# BIG MOON HUNTING



## taxidermist (Sep 11, 2007)

Wow!!! Another tuff year hunting in the full moon period!!

I thought I had a good spot for the hunt, after spending the time of scouting, etc.

I knew there were some "good bucks" in the are. I found zip, notta, :evil: just for the he$# of it, I spent some time at night with the night vision. Guess what? "There here".

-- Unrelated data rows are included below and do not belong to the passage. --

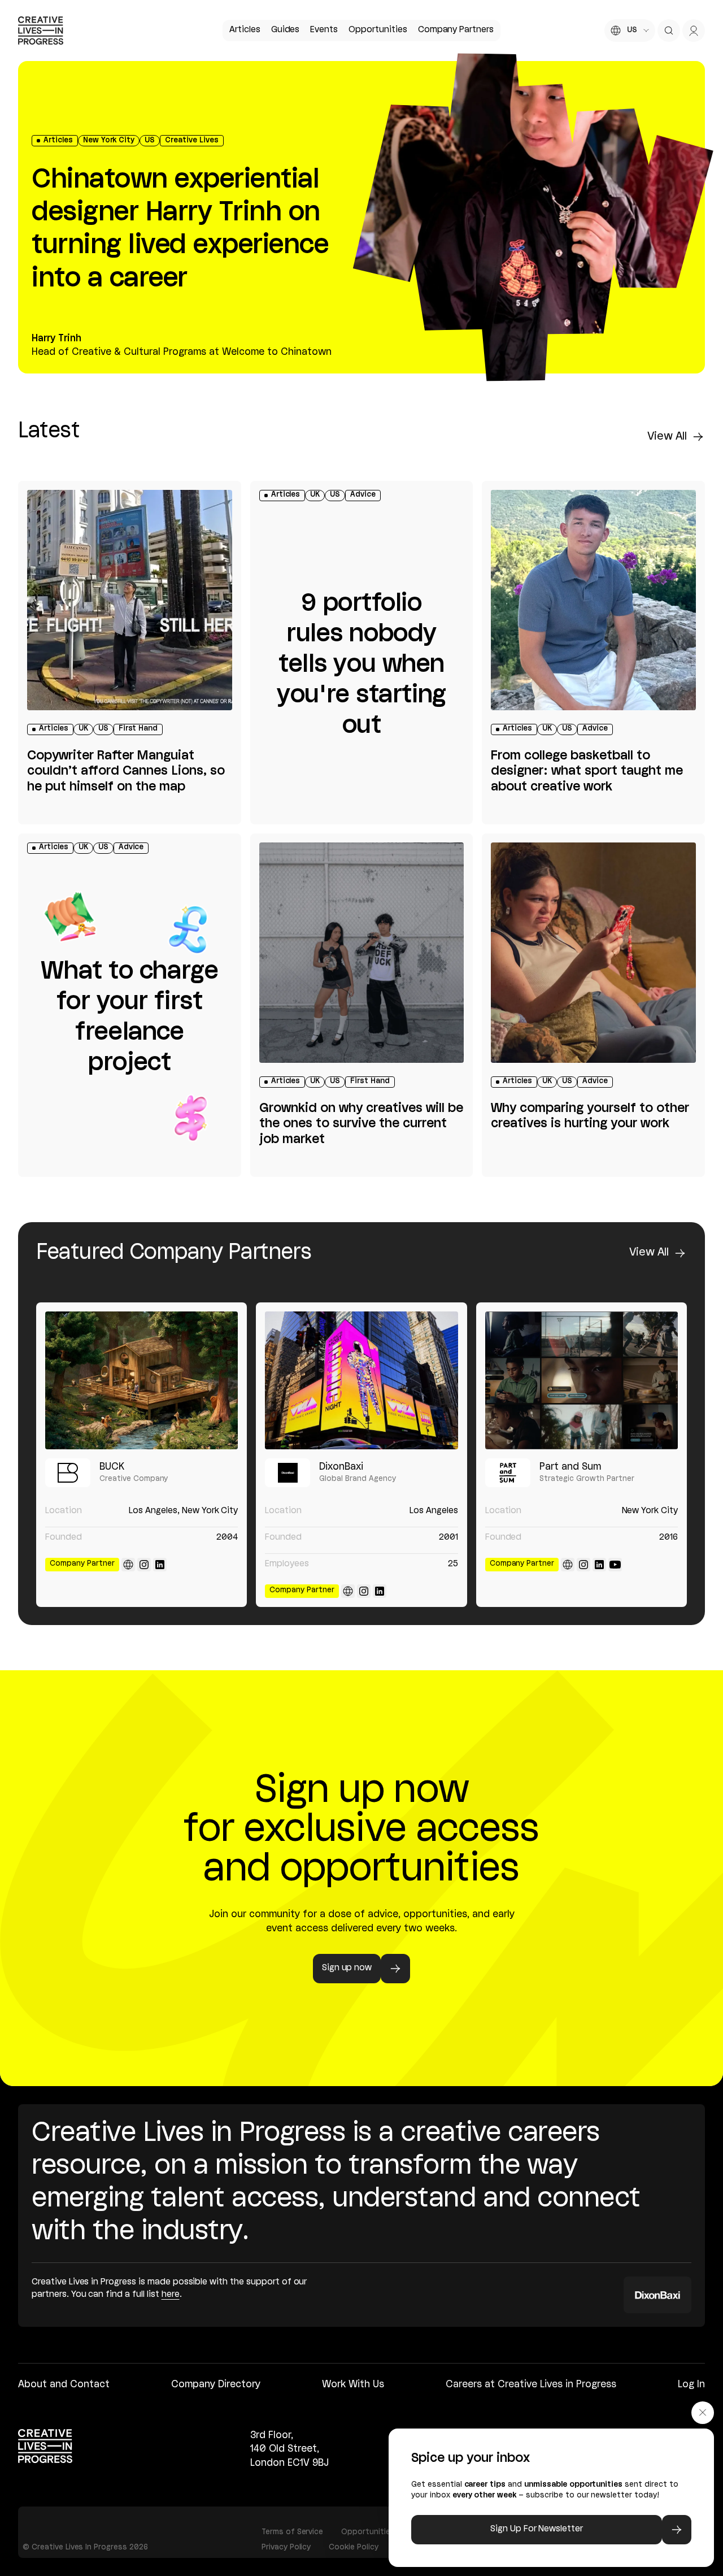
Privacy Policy (286, 2547)
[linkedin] (160, 1564)
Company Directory (215, 2384)
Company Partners (456, 30)
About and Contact (64, 2384)
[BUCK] (141, 1380)
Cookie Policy (353, 2547)
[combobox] (629, 30)
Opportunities (378, 30)
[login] (693, 30)
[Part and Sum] (581, 1380)
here (171, 2295)
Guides (285, 30)
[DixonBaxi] (361, 1380)
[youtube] (615, 1564)
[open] (668, 30)
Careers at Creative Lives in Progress (531, 2384)
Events (324, 30)
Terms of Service (292, 2532)
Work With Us (353, 2384)
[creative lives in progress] (40, 30)
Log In (691, 2384)
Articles (244, 30)
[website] (128, 1564)
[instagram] (144, 1564)
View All (667, 437)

Now if I can find them in the daylight.


----------



## DarKHorN (Mar 4, 2012)

Nah your all wrong according Kldsbag and his professional insight your wrong. You should just slam a 2 point in hate of option2. Option 2 has all your deer and you aint goin get one. You really shouldnt go hunt them cause there not there, they heard fourwheelers and left the state. lmfao...


----------



## colorcountrygunner (Oct 6, 2009)

I agree darkhorn. Did I mention that I have an ugly girlfriend and I could not be more cheesed off at option 2 about it!


----------



## DarKHorN (Mar 4, 2012)

colorcountrygunner said:


> I agree darkhorn. Did I mention that I have an ugly girlfriend and I could not be more cheesed off at option 2 about it!


Yes CCG you should be very pead off at option 2. :lol:


----------